As generative artificial intelligence becomes more embedded in workplace practices, questions arise about its deeper implications for collaboration, performance, and professional identity. In their groundbreaking study “The Cybernetic Teammate: A Field Experiment on Generative AI Reshaping Teamwork and Expertise”, Fabrizio Dell’Acqua, Charles Ayoubi, Hila Lifshitz, Raffaella Sadun, Ethan Mollick, Lilach Mollick, and colleagues explore these questions through a large-scale field experiment at Procter & Gamble. This research offers rich insights into how AI affects not just productivity, but also the social and cognitive dynamics that underpin effective teamwork.
The authors conducted a pre-registered experiment with 776 professionals at Procter & Gamble, randomly assigning participants to one of four work configurations: individuals working alone, teams of two humans, individuals with AI, and teams of two humans with AI. All participants engaged in real-world product development tasks using P&G’s existing innovation processes. The study’s central hypothesis was that AI could do more than automate tasks—it could serve as a collaborative partner, replicating or even enhancing the benefits typically associated with human teamwork.
One of the key findings is that individuals working with AI produced results of a similar quality to those created by two-person teams without AI. This suggests that AI can substitute for some of the functional advantages of human collaboration, such as combining diverse expertise and generating high-quality output.
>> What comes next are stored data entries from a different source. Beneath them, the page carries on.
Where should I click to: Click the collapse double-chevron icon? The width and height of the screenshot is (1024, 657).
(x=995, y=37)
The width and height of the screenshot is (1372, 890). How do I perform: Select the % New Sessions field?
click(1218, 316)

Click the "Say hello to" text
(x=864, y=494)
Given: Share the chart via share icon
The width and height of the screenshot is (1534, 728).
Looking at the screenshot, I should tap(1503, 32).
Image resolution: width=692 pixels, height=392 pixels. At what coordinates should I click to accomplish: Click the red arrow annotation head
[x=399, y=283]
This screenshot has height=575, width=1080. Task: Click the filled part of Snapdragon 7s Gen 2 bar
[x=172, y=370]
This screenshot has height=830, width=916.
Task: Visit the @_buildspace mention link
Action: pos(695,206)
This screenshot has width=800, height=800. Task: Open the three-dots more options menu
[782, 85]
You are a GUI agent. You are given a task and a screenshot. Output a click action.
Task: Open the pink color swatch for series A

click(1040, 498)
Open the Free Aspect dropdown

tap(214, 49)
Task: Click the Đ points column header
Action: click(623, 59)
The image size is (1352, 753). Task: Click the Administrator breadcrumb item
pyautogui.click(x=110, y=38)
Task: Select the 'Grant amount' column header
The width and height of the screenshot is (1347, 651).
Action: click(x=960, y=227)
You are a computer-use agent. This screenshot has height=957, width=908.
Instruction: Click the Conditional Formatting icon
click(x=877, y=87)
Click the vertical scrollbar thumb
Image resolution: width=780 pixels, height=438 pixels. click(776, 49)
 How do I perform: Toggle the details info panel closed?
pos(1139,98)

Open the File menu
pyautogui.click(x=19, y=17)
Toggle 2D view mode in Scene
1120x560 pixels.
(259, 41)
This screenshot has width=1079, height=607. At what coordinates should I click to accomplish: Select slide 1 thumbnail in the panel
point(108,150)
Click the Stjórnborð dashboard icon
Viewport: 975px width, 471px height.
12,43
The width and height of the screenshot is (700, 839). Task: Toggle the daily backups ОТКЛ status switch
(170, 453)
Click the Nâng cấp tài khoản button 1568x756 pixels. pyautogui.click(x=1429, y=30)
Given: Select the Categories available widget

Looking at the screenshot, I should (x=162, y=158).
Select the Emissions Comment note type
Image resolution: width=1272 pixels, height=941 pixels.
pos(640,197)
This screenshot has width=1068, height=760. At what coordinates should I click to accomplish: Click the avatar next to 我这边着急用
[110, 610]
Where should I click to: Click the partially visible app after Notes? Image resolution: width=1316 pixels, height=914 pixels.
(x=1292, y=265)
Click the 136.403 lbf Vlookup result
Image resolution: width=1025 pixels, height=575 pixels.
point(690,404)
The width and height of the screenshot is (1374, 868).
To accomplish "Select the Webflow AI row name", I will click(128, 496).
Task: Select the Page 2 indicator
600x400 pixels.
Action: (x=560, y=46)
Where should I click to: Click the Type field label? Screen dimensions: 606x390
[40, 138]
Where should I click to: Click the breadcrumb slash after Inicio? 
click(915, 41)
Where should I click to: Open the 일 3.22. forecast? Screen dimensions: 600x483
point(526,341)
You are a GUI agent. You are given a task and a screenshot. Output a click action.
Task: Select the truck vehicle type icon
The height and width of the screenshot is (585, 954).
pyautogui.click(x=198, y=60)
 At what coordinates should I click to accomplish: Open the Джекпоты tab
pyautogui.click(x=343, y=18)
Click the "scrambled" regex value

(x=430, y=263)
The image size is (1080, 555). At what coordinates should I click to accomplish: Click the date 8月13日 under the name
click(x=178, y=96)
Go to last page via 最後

Moreover, participants using AI spent significantly less time on their tasks, indicating efficiency gains without compromising quality. These results reinforce the view that generative AI, when integrated into cognitive workflows, can amplify individual capabilities in a way that mirrors collaborative synergy.
A particularly striking aspect of the study is the way AI impacts professional silos. In typical settings, R&D specialists tend to propose more technical solutions, while commercial professionals focus on market-oriented proposals. The presence of AI disrupted this pattern. When AI was involved, participants—regardless of their professional background—produced more balanced solutions that integrated both technical and commercial considerations. This finding suggests that AI can act as a boundary-spanning agent, enabling employees to think beyond their core domain and engage in more interdisciplinary problem-solving.
In addition to performance and expertise sharing, the authors also studied the emotional effects of working with AI. Participants who collaborated with AI reported higher levels of positive emotions such as enthusiasm and energy, and lower levels of negative emotions such as anxiety and frustration. In fact, individuals working with AI showed emotional responses that matched or exceeded those of human teams without AI. These findings challenge the assumption that AI erodes the social dimensions of work. On the contrary, the language-based nature of generative AI tools appears to create a more engaging and emotionally supportive environment for users.
The study also examined the likelihood of exceptional performance. Teams that combined human collaboration with AI support were significantly more likely to produce solutions ranked in the top 10% of all submissions. This suggests that the combination of AI augmentation and human collaboration may be especially powerful in generating breakthrough ideas. While individuals with AI performed strongly, the synergistic effect of teaming up with both humans and machines seems to offer unique advantages for complex problem-solving.
Despite these positive outcomes, the researchers emphasize the importance of thoughtful integration. Participants in the study were relatively inexperienced in AI prompting, and the tools used were not optimized for team-based workflows. As organizations adopt more sophisticated tools and users become more skilled, the benefits could increase. However, they also caution that AI’s standardizing effects could reduce the diversity of ideas if not carefully managed. The emotional and cognitive dependencies AI creates must also be considered when designing future work environments.
Ultimately, the study reframes our understanding of AI’s role in knowledge work. Rather than viewing generative AI as just another tool, the authors argue that it should be understood as a “cybernetic teammate”—a feedback-driven partner capable of influencing cognition, expertise sharing, and emotional engagement. This has far-reaching implications for how organizations structure teams, train employees, and assess performance in an AI-enhanced workplace.
The full study “The Cybernetic Teammate: A Field Experiment on Generative AI Reshaping Teamwork and Expertise” by Dell’Acqua et al. is available online at SSRN.